» **ASSIGNED TASK**:
Whenever a line in the entries below contains the string "agent", copy that line.

» **DATA EXCERPTS**:
====================

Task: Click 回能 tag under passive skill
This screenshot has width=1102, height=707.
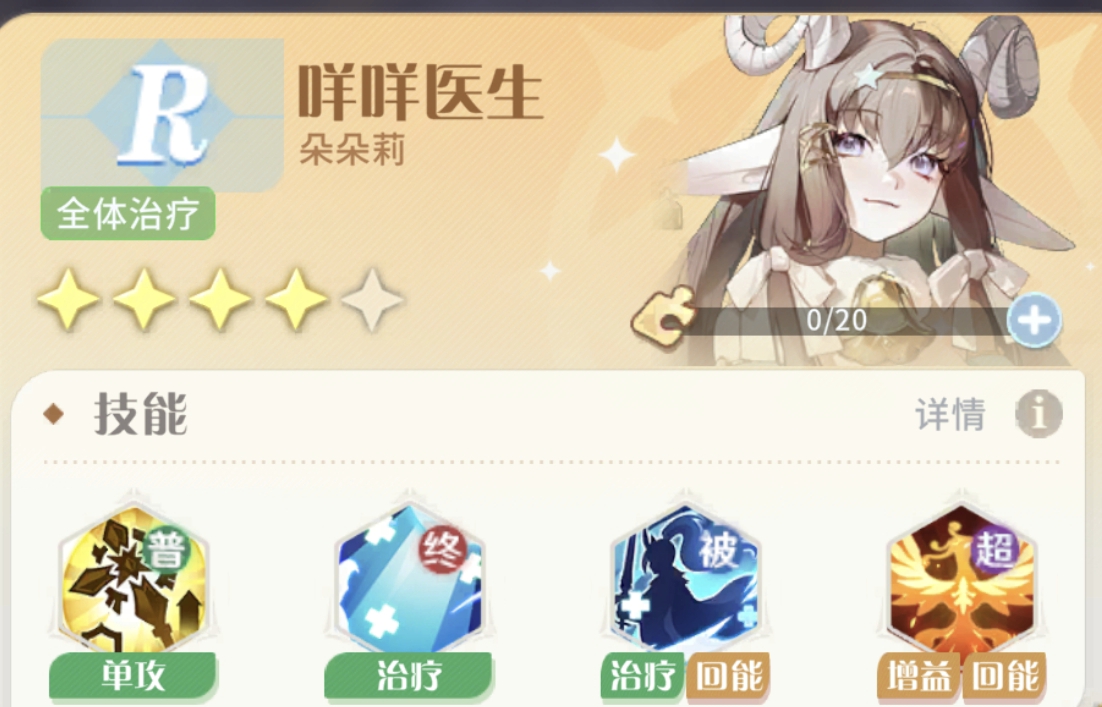Action: tap(729, 676)
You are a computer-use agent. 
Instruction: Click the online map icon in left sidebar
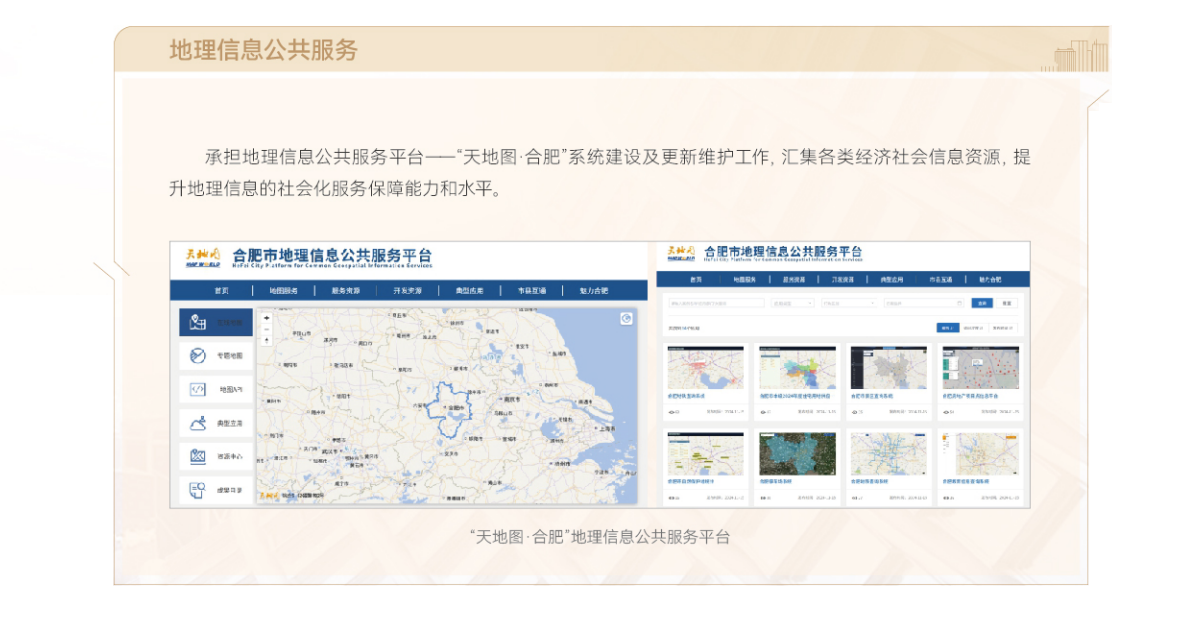tap(198, 322)
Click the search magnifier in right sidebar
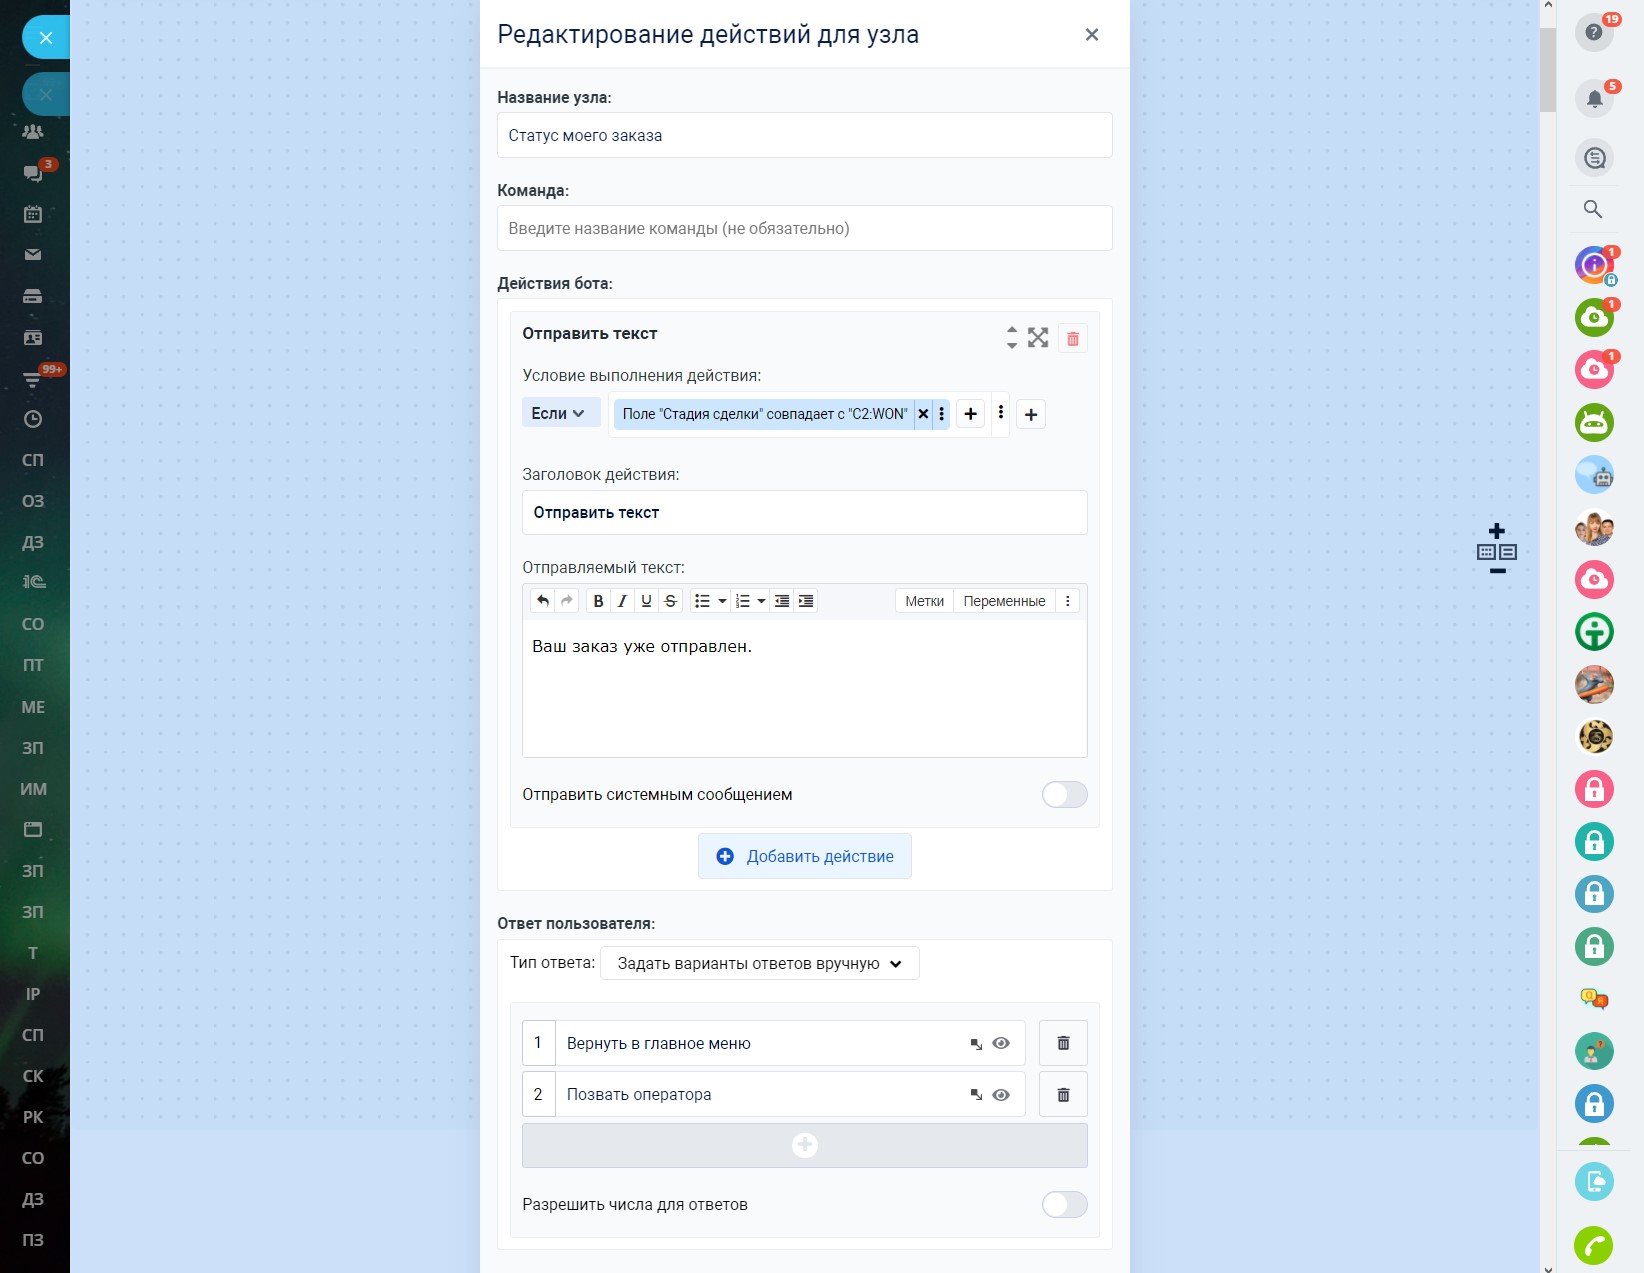This screenshot has height=1273, width=1644. (x=1593, y=209)
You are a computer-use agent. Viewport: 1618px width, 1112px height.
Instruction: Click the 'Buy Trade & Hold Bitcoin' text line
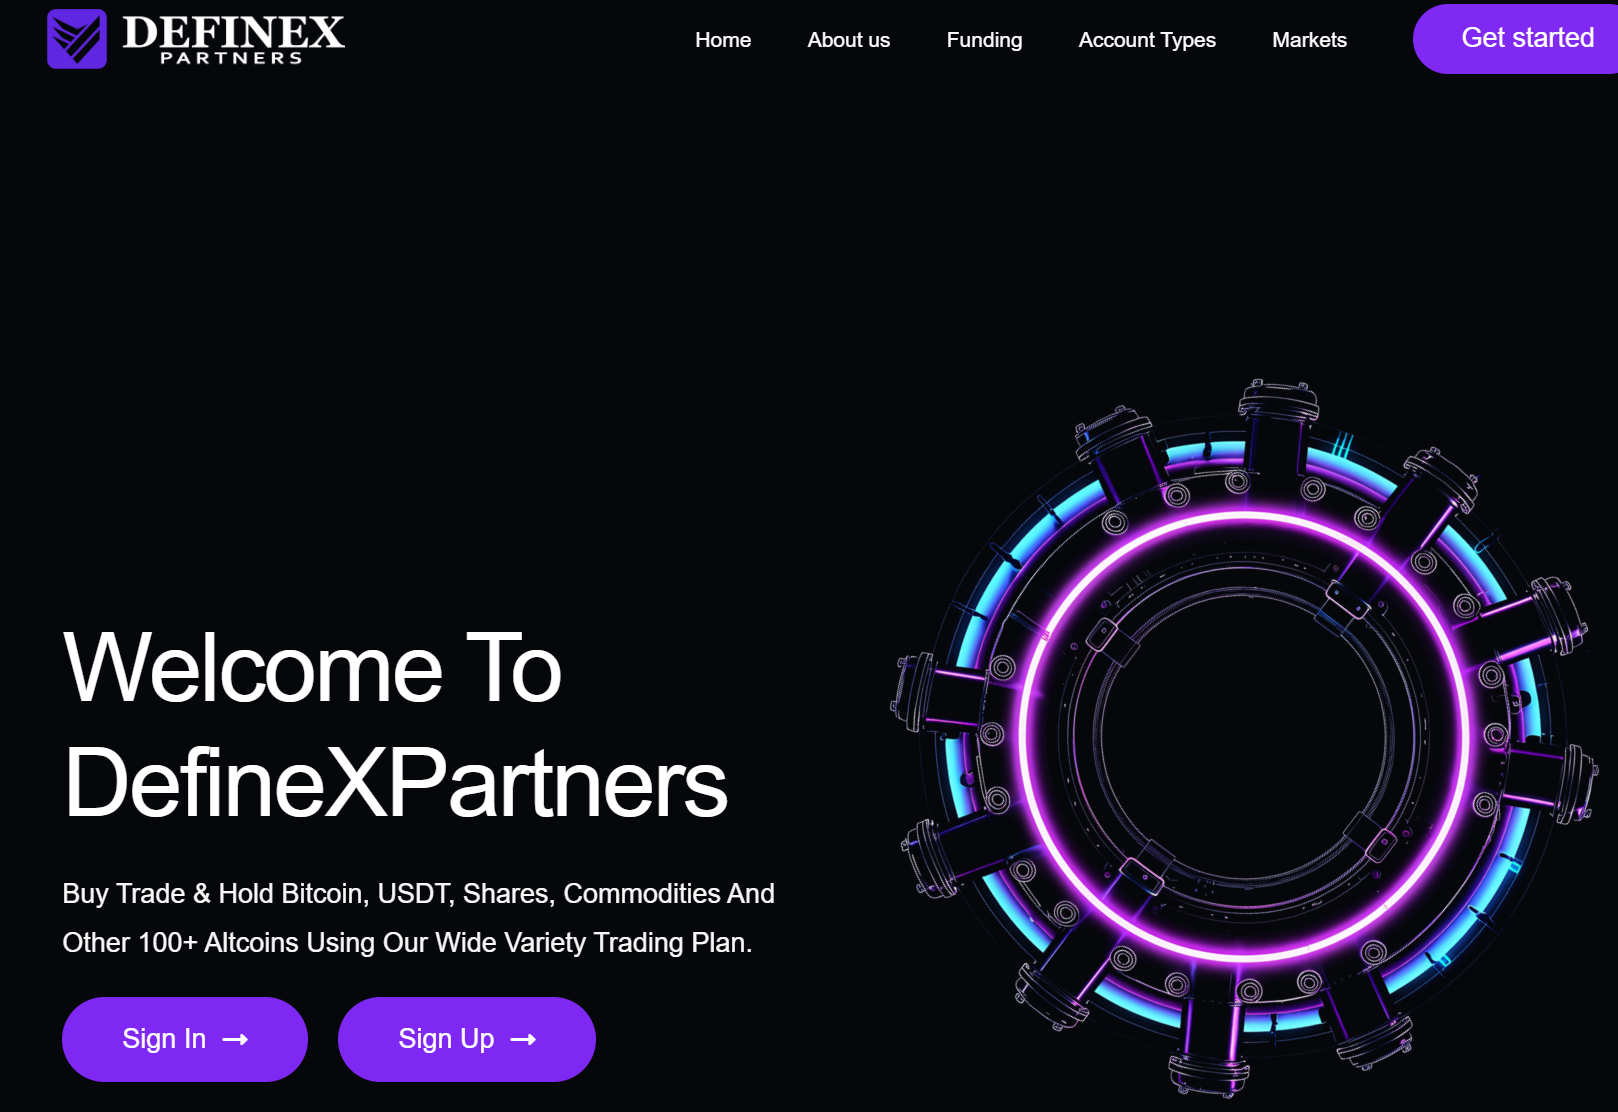[418, 894]
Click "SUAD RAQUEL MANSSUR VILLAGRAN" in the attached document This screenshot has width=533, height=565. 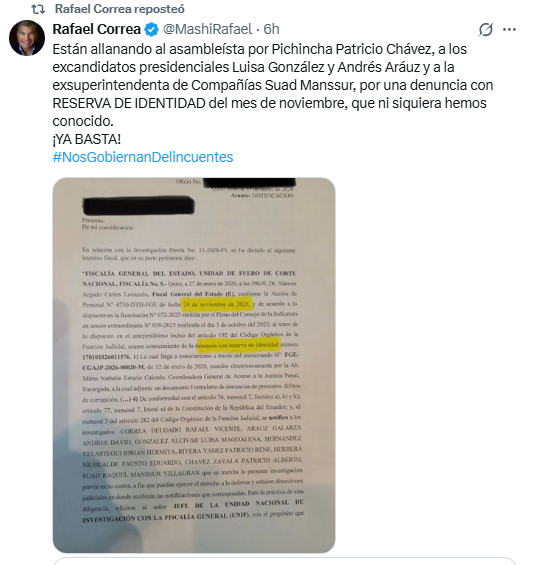click(139, 475)
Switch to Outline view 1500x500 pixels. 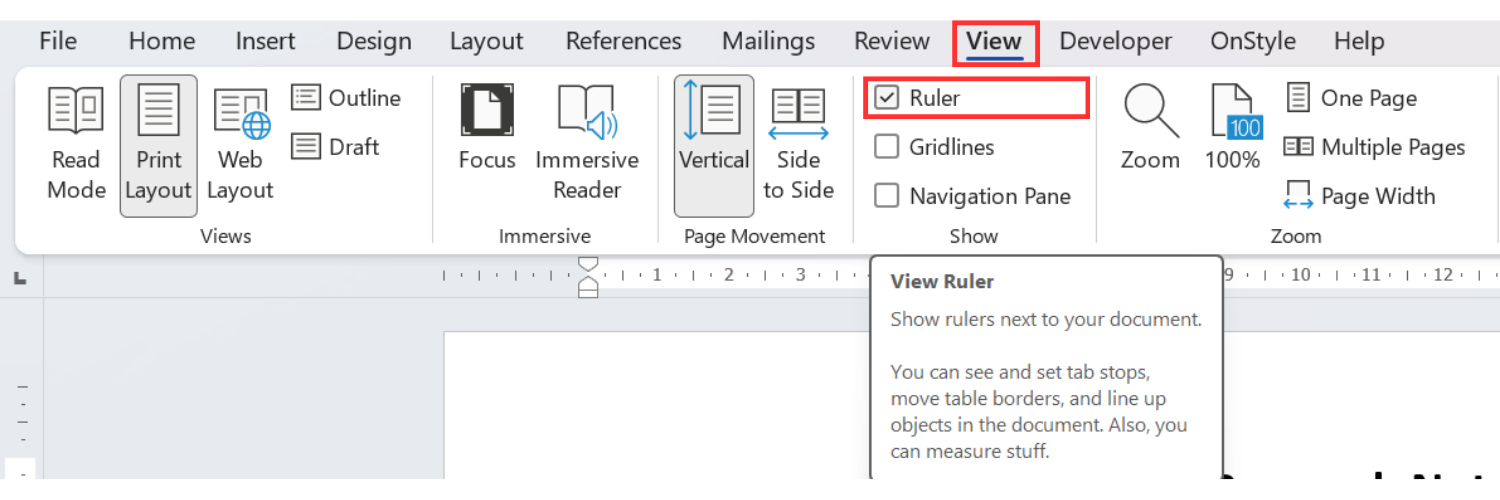tap(346, 98)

====================

» **SOLUTION**:
You are a computer-use agent. 
You are a computer-use agent. Viewport: 1618px width, 1112px height.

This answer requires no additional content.